Özetle: Petrol biterse dünyanın nasıl etkileneceğinden kısaca bahsetmiş olduk. Genel olarak ele alırsak şöyle bir özet geçmek doğru olur.
Dünya ticareti bitecek ve dünya ekonomisi durma noktasına gelecek, tarihin hiç görmediği şekilde büyük göçler yaşanacak, insanlar dünya tarihinin ilk günlerindeki gibi tarım ve hayvancılıkla uğraşacak, genel olarak tüm dünya yüzünü doğaya çevirecek, olumlu ve olumsuz bir çok durum yaşanacak ve dünyada köklü bir değişim gerçekleşecektir. Fakat günümüzde dünyanın dışında bir gezegende varlığını sürdürmeyi hedef alan büyük devletlerin olduğunu biliyorsak bu devletlerin böyle bir gün için de şimdiden hazırlık yaptığını düşünmemek elde değildir.
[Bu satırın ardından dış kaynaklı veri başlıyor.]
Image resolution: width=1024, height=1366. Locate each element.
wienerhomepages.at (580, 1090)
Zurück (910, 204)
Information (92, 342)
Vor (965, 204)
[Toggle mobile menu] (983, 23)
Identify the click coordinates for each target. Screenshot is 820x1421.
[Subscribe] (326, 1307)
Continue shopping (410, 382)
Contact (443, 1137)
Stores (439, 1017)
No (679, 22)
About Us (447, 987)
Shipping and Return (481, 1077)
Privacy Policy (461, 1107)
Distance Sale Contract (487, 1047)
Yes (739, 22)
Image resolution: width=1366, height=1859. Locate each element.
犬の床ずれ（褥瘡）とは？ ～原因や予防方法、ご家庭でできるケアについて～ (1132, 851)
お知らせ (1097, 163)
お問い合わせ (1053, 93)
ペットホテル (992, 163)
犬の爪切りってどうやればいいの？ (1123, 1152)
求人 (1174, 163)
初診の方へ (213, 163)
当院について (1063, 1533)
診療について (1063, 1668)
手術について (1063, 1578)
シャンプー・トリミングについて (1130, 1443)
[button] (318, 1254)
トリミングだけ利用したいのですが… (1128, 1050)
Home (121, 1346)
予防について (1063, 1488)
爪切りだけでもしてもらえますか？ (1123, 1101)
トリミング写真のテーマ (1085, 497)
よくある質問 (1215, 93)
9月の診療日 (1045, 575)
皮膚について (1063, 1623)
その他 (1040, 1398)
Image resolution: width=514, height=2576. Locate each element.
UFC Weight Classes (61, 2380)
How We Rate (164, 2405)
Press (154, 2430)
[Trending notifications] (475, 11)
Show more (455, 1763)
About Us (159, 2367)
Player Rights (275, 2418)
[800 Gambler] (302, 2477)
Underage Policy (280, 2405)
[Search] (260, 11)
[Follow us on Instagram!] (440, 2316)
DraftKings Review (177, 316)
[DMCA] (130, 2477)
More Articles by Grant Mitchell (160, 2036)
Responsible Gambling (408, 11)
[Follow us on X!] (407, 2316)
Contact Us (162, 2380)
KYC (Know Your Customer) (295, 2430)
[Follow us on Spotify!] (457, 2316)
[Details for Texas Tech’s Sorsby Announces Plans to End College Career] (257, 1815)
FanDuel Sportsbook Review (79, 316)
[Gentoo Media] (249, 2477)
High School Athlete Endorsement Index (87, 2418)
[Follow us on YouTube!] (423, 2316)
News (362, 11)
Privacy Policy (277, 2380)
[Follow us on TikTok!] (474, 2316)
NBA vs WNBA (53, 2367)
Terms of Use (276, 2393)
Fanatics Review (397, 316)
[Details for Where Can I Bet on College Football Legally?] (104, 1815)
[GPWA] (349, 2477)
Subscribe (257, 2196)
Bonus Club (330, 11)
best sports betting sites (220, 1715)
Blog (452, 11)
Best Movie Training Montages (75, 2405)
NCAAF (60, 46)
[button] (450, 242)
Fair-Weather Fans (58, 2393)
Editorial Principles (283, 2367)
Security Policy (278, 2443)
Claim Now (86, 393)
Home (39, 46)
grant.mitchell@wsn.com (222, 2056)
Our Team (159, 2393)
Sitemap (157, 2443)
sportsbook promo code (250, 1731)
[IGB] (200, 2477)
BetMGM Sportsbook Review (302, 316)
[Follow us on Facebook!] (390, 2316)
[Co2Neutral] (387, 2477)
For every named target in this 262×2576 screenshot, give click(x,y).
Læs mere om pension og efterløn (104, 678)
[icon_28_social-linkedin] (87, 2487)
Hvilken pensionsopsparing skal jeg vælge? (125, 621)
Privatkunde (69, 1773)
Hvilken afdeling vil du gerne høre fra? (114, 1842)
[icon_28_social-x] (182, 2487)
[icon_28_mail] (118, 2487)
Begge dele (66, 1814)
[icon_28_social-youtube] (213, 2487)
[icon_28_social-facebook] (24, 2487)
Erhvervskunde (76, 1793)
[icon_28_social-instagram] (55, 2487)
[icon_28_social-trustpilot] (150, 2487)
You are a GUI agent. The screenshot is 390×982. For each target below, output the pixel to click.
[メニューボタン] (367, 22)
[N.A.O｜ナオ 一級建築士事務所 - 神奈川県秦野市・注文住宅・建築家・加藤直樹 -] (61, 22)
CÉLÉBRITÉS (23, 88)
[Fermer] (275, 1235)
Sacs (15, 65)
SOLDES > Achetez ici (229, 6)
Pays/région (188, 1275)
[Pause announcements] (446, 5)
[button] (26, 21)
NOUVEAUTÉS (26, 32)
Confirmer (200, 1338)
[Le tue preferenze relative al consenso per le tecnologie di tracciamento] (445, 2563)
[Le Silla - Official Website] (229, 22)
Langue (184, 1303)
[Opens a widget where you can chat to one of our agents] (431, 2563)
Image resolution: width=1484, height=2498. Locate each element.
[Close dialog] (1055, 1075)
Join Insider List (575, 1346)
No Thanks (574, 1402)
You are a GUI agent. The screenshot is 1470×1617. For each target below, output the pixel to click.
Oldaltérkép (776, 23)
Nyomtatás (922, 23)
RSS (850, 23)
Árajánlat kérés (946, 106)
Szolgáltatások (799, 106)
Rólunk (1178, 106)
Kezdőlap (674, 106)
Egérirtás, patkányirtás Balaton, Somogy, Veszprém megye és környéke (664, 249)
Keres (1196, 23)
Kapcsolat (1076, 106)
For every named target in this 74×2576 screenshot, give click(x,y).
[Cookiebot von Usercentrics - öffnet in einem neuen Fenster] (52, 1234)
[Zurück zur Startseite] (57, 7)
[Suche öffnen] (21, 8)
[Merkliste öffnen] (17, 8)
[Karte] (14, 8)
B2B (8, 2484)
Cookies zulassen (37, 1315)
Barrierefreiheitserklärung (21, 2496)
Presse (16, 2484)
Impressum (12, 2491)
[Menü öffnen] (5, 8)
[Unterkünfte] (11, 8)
Yenilenebilir enerji üzerine yoğunlaşan bu devletler temiz şehirler oluşturarak bu planlarının görünen kısımlarını bizimle paylaşmaktadır.
Mesela: Petrolün daha uzun yıllar önemini koruyacağını bilen ABD ve müttefikleri kendi petrol kaynaklarını güvence altına alarak petrol ihtiyacını şimdilik Suudi Arabistan gibi müttefik ülkelerden sağlamaktadır.
Sidney, 2030 yılına kadar sera gazı salınımını %30’a indirmeyi planlıyor.
2020 yılında San Francisco’nun elektrik ihtiyacının %100’ünün yenilenebilir enerjiden elde edilmesi planlanıyor.
Frankfurt 2050’de karbon salınımından tamamen kurtulmayı planlıyor. Almanya’nın önemli şehirlerinden Frankfurt, 1985 yılından bu yana kapsamlı bir enerji programına sahip.
Kaliforniya’da bulunan San Diego, elektrikli araba pazarının geliştiği bir merkez. Amaçları ise 2035’e kadar %100 yenilenebilir elektrik.